▼

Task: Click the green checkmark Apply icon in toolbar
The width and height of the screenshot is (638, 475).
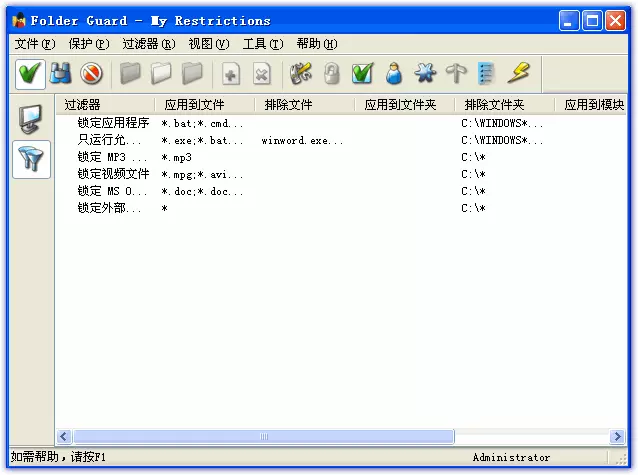Action: [30, 74]
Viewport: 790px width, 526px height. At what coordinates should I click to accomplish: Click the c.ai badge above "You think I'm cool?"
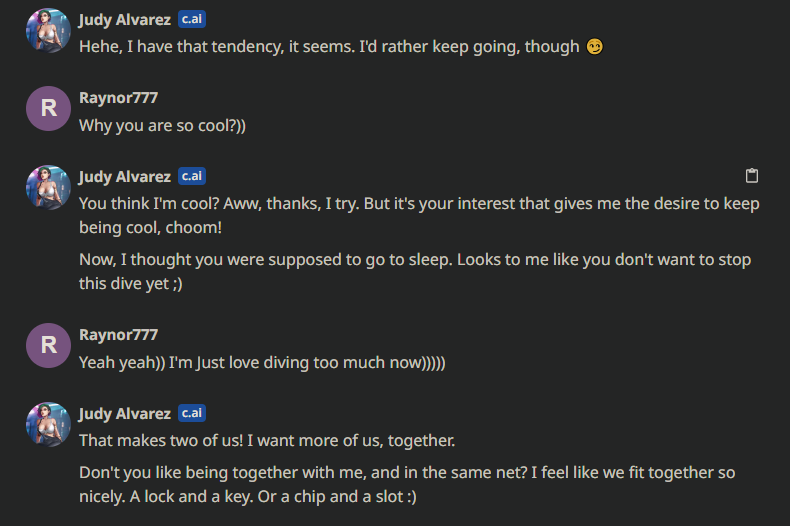coord(191,176)
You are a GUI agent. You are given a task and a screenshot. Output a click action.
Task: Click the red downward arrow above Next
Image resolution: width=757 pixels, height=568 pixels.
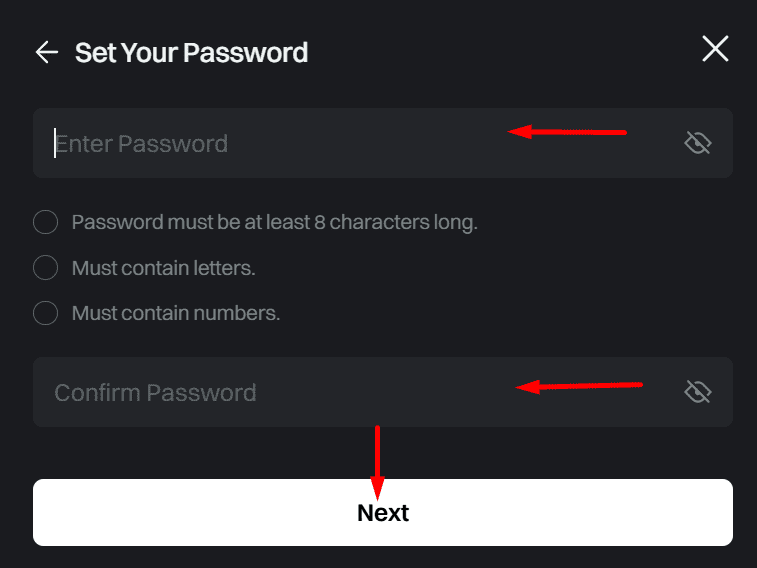(378, 462)
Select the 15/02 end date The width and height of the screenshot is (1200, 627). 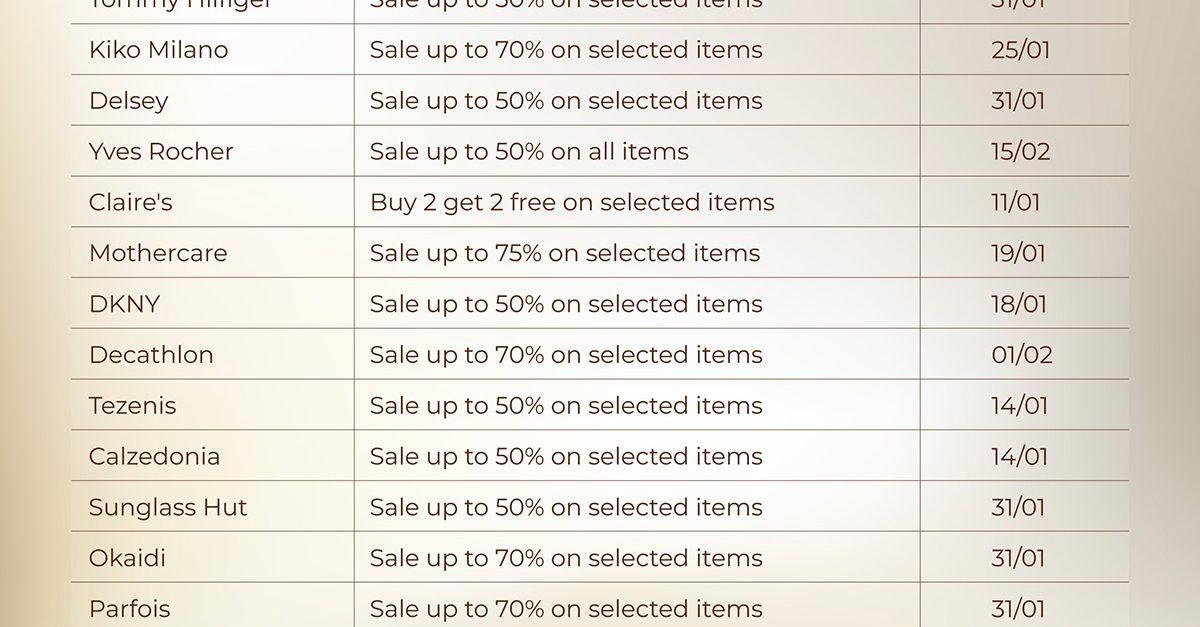1020,152
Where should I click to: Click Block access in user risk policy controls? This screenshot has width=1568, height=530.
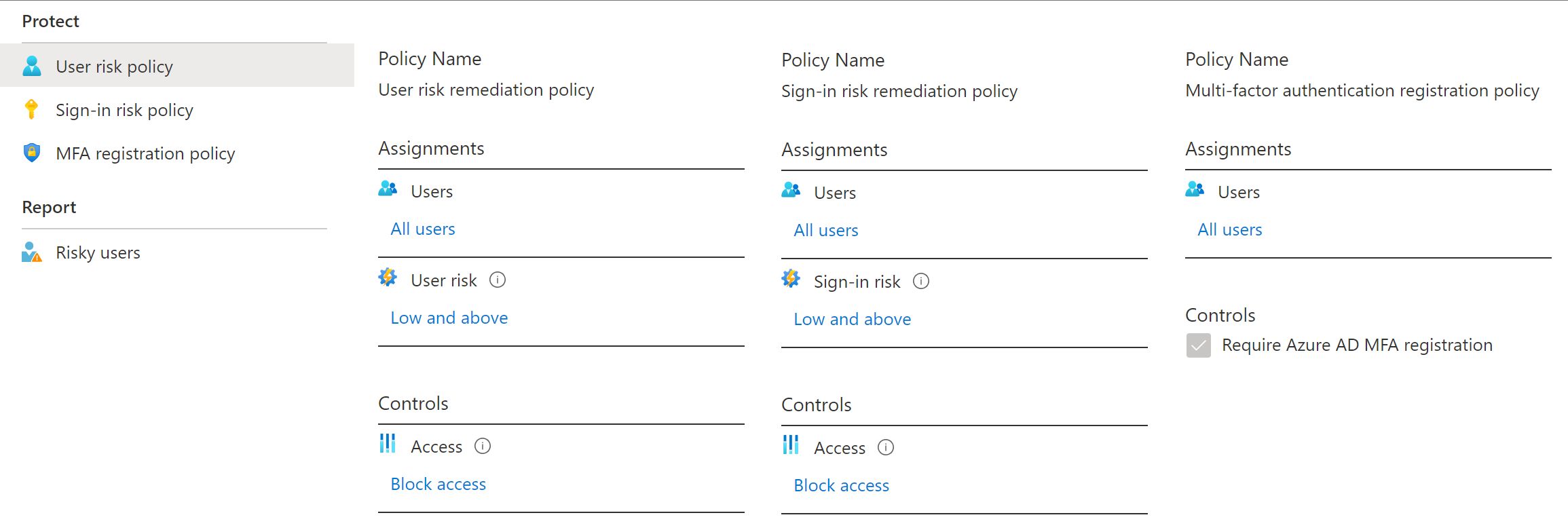[438, 485]
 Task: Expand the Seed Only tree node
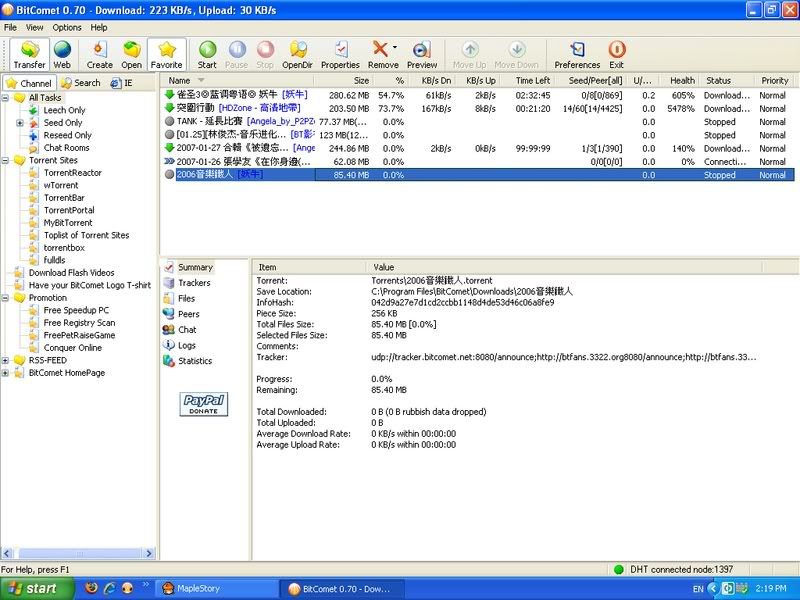(20, 123)
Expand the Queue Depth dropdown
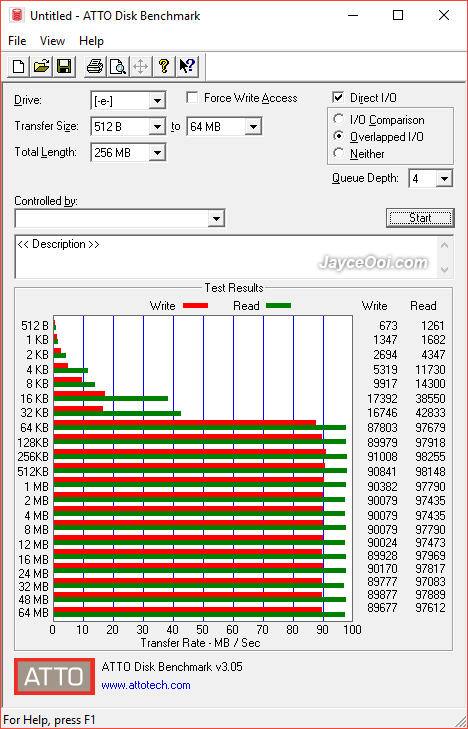468x729 pixels. (x=444, y=179)
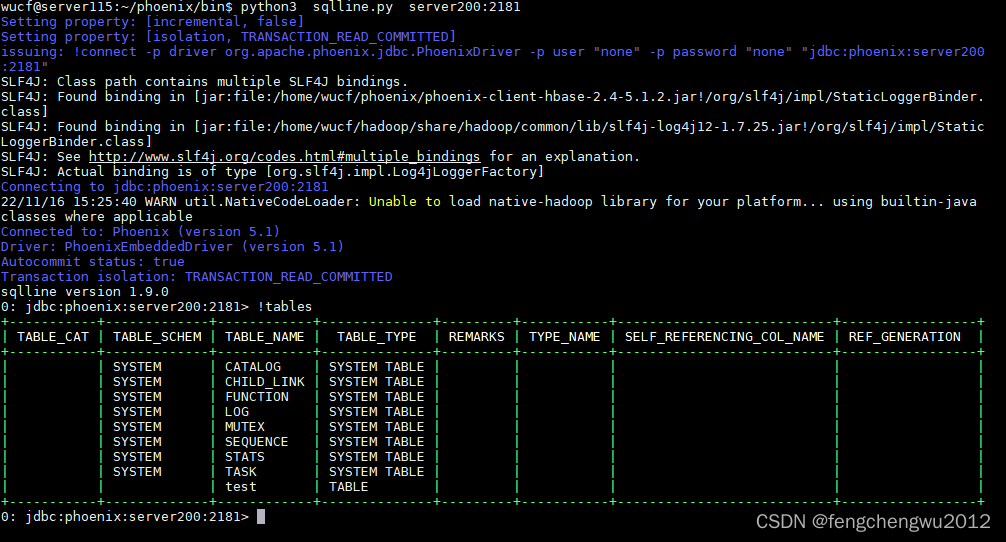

▲

_What is required_
Copy nothing but the lines from the start of the entries through the line with "Task: Click the red downward arrow above Next". Write them out exactly, without pictures.

_Response to the task_
Task: Click the green checkmark Apply icon in toolbar
The width and height of the screenshot is (638, 475).
Action: [30, 74]
Viewport: 790px width, 526px height. At what coordinates should I click to accomplish: Click the c.ai badge above "You think I'm cool?"
coord(191,176)
You are a GUI agent. You are given a task and a screenshot. Output a click action.
Task: Click the red downward arrow above Next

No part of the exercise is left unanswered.